CONSIGNE DONNÉE:
Rédigez la suite de l'article sur le film « Le dernier tango à Paris » en partant de sa dernière phrase.

EXTRAIT FOURNI:
● ● ●

« Le dernier tango à Paris », film à scandale devenu symbole des violences sexuelles

© Isopix

C’est une scène qui a détruit la vie d’une actrice et fini par faire de l’ombre à la filmographie d’un réalisateur. Avant #Metoo et l’affaire Weinstein, « Le dernier Tango à Paris » (1972) et sa sulfureuse scène de sodomie sont devenus un symbole des violences sexuelles dans le 7e art.

Dans le film de Bernardo Bertolucci, classé X dans de nombreux pays, Maria Schneider, 19 ans au début du tournage, vit une passion torride avec un veuf américain de passage à Paris, interprété par Marlon Brando. L’acteur américain d' »Un tramway nommé désir » sera nommé aux Oscars pour ce rôle. Ils décident de ne rien savoir de l’autre, ignorant jusqu’à leurs prénoms. Ce huis clos à la fois cru et morbide atteint son paroxysme dans une scène de sexe non consentie, avec une tablette de beurre en guise de lubrifiant.

● ● ●

DONNÉES FOURNIES:
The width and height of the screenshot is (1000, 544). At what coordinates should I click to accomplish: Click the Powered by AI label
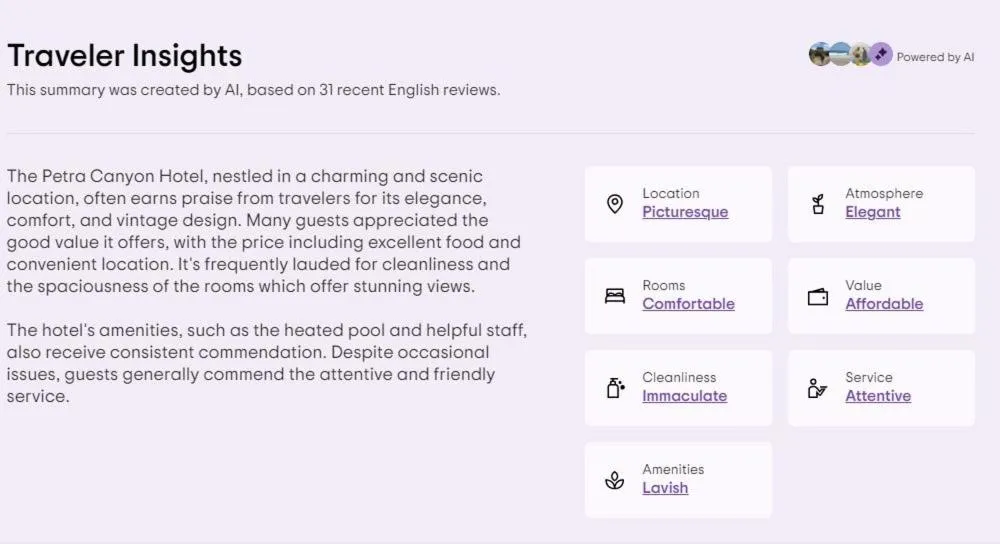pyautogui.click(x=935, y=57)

● ● ●

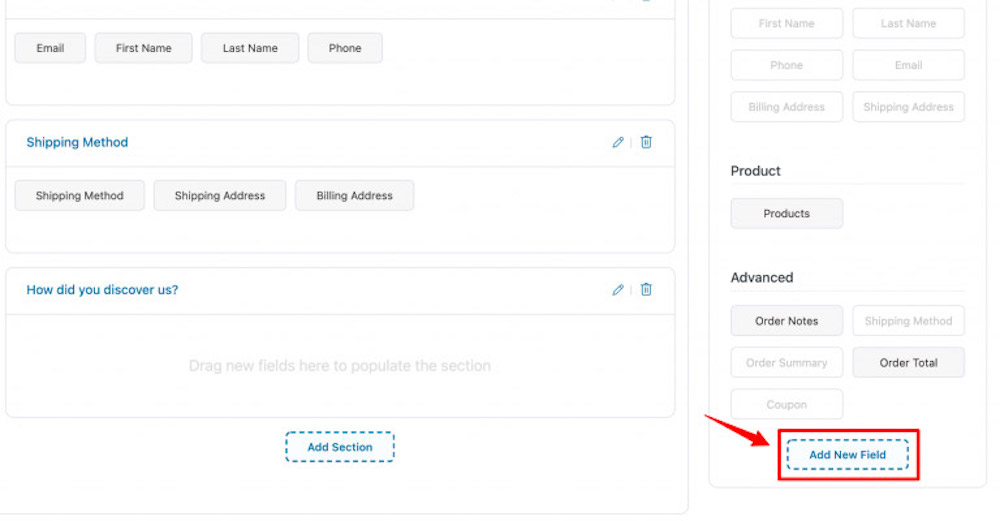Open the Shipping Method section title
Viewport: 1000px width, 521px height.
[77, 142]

● ● ●

RÉSULTAT FINAL:
Bien que simulée, cette scène de viol assura la réputation sulfureuse du film mais brisera la jeune actrice comme le raconte sa cousine, la journaliste Vanessa Schneider dans « Tu t’appelais Maria Schneider » paru à la rentrée chez Grasset. Selon l’actrice qui tournera ensuite dans une cinquantaine de films, ni Brando ni Bertolucci ne l’avaient prévenue de l’usage du beurre. Revenant une nouvelle fois sur cette scène pour le Daily Mail en 2007, l’actrice confia que ses « larmes étaient vraies » dans le film. « Je me suis sentie humiliée et pour être honnête, j’ai eu un peu l’impression d’être violée, par Marlon et Bertolucci. A la fin de la scène, Marlon n’est pas venu me consoler ou s’excuser. Heureusement, une prise a suffi », disait-elle.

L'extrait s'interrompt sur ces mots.